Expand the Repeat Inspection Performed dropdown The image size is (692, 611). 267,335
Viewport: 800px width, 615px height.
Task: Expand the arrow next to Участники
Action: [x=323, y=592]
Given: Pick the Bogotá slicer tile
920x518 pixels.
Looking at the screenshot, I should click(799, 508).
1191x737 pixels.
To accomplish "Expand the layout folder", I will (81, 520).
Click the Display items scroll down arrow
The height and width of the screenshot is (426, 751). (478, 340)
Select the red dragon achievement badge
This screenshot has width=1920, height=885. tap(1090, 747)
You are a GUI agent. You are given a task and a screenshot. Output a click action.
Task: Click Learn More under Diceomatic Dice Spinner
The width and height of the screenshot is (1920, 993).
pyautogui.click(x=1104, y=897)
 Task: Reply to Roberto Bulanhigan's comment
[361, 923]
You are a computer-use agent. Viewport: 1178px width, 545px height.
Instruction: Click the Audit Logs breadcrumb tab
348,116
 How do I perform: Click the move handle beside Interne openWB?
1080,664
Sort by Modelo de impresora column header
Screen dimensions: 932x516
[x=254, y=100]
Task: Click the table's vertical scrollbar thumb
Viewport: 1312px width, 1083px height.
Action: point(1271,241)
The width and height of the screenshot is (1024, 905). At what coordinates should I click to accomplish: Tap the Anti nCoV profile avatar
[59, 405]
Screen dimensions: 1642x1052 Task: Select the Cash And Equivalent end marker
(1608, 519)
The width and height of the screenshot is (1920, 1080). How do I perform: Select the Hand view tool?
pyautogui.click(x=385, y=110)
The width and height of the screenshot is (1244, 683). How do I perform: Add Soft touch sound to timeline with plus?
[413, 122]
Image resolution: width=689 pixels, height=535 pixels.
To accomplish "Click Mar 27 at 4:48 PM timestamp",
━━━━━━━━━━
▶ The task
Please copy out every item above word for word, keeping each line as it appears.

▶ Answer to the task
Expand the Repeat Inspection Performed dropdown The image size is (692, 611). 267,335
Viewport: 800px width, 615px height.
Task: Expand the arrow next to Участники
Action: [x=323, y=592]
Given: Pick the Bogotá slicer tile
920x518 pixels.
Looking at the screenshot, I should click(799, 508).
1191x737 pixels.
To accomplish "Expand the layout folder", I will (81, 520).
Click the Display items scroll down arrow
The height and width of the screenshot is (426, 751). (478, 340)
Select the red dragon achievement badge
This screenshot has width=1920, height=885. tap(1090, 747)
You are a GUI agent. You are given a task and a screenshot. Output a click action.
Task: Click Learn More under Diceomatic Dice Spinner
The width and height of the screenshot is (1920, 993).
pyautogui.click(x=1104, y=897)
 Task: Reply to Roberto Bulanhigan's comment
[361, 923]
You are a computer-use agent. Viewport: 1178px width, 545px height.
Instruction: Click the Audit Logs breadcrumb tab
348,116
 How do I perform: Click the move handle beside Interne openWB?
1080,664
Sort by Modelo de impresora column header
Screen dimensions: 932x516
[x=254, y=100]
Task: Click the table's vertical scrollbar thumb
Viewport: 1312px width, 1083px height.
Action: point(1271,241)
The width and height of the screenshot is (1024, 905). At what coordinates should I click to accomplish: Tap the Anti nCoV profile avatar
[59, 405]
Screen dimensions: 1642x1052 Task: Select the Cash And Equivalent end marker
(1608, 519)
The width and height of the screenshot is (1920, 1080). How do I perform: Select the Hand view tool?
pyautogui.click(x=385, y=110)
The width and height of the screenshot is (1244, 683). How do I perform: Add Soft touch sound to timeline with plus?
[413, 122]
Image resolution: width=689 pixels, height=535 pixels.
To accomplish "Click Mar 27 at 4:48 PM timestamp",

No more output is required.